Rep. Ayanna Pressley and Sen. Elizabeth Warren have been vocal supporters of the measure and will be joined by several of their colleagues at a press conference on Thursday to reintroduce legislation urging President Biden to use his executive power to act. Majority Leader Chuck Schumer, Rep. Alma Adams, Squad Member Rep. Ilhan Omar, and newly elected Rep. Mondaire Jones will also make appearances.

“After 20 years, only five percent of whites have student debt, but 95 percent of African Americans have debt. The wealth gap in America between Black and white is one of our greatest problems, and amazingly enough, one of the greatest ways, quickest ways to cure a good chunk of it is to get rid of that 50,000 in debt,” said Schumer.

“Cancelling student loan debt would help close the Black-white, wealth gap by 28 points for African Americans and by a similar number for Latinos,” Warren said.

The argument to cancel student loan debt ramped up amidst the global pandemic where Black and brown borrowers in particular have suffered tremendously and disproportionately, accumulating a majority of the nation’s $1.6 trillion student loan debt.

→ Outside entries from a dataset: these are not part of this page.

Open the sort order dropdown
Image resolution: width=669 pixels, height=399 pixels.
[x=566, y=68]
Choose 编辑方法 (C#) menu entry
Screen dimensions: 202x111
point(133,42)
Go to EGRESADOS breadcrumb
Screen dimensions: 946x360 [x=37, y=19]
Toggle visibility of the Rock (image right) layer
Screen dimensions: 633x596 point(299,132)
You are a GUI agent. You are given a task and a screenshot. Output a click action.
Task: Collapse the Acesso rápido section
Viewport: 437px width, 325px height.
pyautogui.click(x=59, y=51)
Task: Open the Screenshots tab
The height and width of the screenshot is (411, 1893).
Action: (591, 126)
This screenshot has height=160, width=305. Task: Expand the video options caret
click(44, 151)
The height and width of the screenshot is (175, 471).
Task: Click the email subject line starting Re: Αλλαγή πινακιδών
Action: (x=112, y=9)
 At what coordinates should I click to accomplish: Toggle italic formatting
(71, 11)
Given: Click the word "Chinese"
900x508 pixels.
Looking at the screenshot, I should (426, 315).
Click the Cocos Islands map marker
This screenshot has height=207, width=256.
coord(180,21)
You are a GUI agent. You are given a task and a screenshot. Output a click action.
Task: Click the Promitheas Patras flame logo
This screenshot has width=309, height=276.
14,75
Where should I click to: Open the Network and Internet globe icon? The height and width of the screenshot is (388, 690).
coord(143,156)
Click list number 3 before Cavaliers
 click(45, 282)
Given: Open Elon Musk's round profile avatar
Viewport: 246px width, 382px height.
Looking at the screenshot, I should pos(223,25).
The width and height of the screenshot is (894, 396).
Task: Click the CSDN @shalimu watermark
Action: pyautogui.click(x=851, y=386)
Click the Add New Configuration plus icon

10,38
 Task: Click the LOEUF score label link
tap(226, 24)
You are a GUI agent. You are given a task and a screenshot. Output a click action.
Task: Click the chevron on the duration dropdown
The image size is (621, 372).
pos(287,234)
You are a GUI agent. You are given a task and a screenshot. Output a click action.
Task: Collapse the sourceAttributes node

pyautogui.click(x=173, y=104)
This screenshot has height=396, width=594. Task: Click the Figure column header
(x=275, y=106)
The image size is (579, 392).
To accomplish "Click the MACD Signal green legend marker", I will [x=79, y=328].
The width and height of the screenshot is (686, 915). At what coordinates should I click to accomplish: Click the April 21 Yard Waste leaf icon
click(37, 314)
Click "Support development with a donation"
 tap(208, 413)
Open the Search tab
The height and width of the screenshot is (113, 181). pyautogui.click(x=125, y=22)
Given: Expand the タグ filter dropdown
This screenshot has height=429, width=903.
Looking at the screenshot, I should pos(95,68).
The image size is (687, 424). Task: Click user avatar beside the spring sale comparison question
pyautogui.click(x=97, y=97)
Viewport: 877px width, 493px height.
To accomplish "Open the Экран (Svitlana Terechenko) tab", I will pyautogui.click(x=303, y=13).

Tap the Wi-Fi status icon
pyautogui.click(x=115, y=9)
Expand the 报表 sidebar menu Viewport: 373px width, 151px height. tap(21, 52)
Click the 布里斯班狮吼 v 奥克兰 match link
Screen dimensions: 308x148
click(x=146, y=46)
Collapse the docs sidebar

“Momentum is on our side, the American people are on our side and the movement is on our side,” Pressley said. Let me be clear, student debt crisis has always been a racial and economic justice issue. But for too long the narrative has excluded Black and Latinx communities and the ways in which this debt has exacerbated deeply entrenched racial and economic inequities in our nation.”

“Student debt prevents Americans across the country from building and creating wealth that they can pass down to their children and their grandchildren, contributing to the wealth gap and hindering upward mobility,” Adams said. “This is felt most acutely by Black and brown Americans who have historically been denied by this country, their country, the privilege of financial freedom.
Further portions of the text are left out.